'''

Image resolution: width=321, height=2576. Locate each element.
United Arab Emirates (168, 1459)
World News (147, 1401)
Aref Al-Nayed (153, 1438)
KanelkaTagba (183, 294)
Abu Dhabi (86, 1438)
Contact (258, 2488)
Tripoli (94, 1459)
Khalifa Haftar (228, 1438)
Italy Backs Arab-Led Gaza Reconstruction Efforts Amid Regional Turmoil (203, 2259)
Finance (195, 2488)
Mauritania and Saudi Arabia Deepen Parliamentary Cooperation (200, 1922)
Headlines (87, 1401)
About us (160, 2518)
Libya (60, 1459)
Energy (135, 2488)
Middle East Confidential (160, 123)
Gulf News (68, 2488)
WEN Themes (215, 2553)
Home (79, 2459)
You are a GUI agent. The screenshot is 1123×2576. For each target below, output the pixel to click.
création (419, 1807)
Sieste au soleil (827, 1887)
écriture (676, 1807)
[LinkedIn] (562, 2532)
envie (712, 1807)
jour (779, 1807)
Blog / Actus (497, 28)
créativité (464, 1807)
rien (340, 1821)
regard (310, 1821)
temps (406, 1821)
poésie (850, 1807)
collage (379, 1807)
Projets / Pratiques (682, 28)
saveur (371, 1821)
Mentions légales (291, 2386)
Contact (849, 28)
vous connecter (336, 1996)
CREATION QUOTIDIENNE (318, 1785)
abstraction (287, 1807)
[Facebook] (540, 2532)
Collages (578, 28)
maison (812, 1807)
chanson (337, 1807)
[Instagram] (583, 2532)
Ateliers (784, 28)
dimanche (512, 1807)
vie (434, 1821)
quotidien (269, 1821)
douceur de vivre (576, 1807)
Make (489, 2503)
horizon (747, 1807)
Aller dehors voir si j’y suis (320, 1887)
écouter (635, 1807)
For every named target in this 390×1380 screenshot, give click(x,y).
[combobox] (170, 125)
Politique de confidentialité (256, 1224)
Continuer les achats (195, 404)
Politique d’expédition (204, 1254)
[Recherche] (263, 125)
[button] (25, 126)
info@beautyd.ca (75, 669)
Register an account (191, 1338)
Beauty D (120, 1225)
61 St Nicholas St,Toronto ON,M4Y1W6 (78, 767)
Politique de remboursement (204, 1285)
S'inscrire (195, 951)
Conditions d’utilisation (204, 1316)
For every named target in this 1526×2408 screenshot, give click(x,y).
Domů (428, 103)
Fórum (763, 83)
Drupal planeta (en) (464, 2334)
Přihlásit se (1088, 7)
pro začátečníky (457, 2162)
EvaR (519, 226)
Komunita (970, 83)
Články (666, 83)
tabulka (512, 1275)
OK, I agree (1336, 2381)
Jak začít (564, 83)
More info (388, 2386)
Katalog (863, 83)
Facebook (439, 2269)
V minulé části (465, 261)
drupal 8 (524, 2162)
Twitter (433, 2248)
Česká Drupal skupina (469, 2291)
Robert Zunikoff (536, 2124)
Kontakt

'''

#### [ASSIGNMENT]
Please reproduce each entry above exactly as it reads.

#### [THE ANSWER]
Image resolution: width=321, height=2576. Locate each element.
United Arab Emirates (168, 1459)
World News (147, 1401)
Aref Al-Nayed (153, 1438)
KanelkaTagba (183, 294)
Abu Dhabi (86, 1438)
Contact (258, 2488)
Tripoli (94, 1459)
Khalifa Haftar (228, 1438)
Italy Backs Arab-Led Gaza Reconstruction Efforts Amid Regional Turmoil (203, 2259)
Finance (195, 2488)
Mauritania and Saudi Arabia Deepen Parliamentary Cooperation (200, 1922)
Headlines (87, 1401)
About us (160, 2518)
Libya (60, 1459)
Energy (135, 2488)
Middle East Confidential (160, 123)
Gulf News (68, 2488)
WEN Themes (215, 2553)
Home (79, 2459)
You are a GUI agent. The screenshot is 1123×2576. For each target below, output the pixel to click.
création (419, 1807)
Sieste au soleil (827, 1887)
écriture (676, 1807)
[LinkedIn] (562, 2532)
envie (712, 1807)
jour (779, 1807)
Blog / Actus (497, 28)
créativité (464, 1807)
rien (340, 1821)
regard (310, 1821)
temps (406, 1821)
poésie (850, 1807)
collage (379, 1807)
Projets / Pratiques (682, 28)
saveur (371, 1821)
Mentions légales (291, 2386)
Contact (849, 28)
vous connecter (336, 1996)
CREATION QUOTIDIENNE (318, 1785)
abstraction (287, 1807)
[Facebook] (540, 2532)
Collages (578, 28)
maison (812, 1807)
chanson (337, 1807)
[Instagram] (583, 2532)
Ateliers (784, 28)
dimanche (512, 1807)
vie (434, 1821)
quotidien (269, 1821)
douceur de vivre (576, 1807)
Make (489, 2503)
horizon (747, 1807)
Aller dehors voir si j’y suis (320, 1887)
écouter (635, 1807)
For every named target in this 390×1380 screenshot, give click(x,y).
[combobox] (170, 125)
Politique de confidentialité (256, 1224)
Continuer les achats (195, 404)
Politique d’expédition (204, 1254)
[Recherche] (263, 125)
[button] (25, 126)
info@beautyd.ca (75, 669)
Register an account (191, 1338)
Beauty D (120, 1225)
61 St Nicholas St,Toronto ON,M4Y1W6 (78, 767)
Politique de remboursement (204, 1285)
S'inscrire (195, 951)
Conditions d’utilisation (204, 1316)
For every named target in this 1526×2408 screenshot, give click(x,y).
Domů (428, 103)
Fórum (763, 83)
Drupal planeta (en) (464, 2334)
Přihlásit se (1088, 7)
pro začátečníky (457, 2162)
EvaR (519, 226)
Komunita (970, 83)
Články (666, 83)
tabulka (512, 1275)
OK, I agree (1336, 2381)
Jak začít (564, 83)
More info (388, 2386)
Katalog (863, 83)
Facebook (439, 2269)
V minulé části (465, 261)
drupal 8 (524, 2162)
Twitter (433, 2248)
Česká Drupal skupina (469, 2291)
Robert Zunikoff (536, 2124)
Kontakt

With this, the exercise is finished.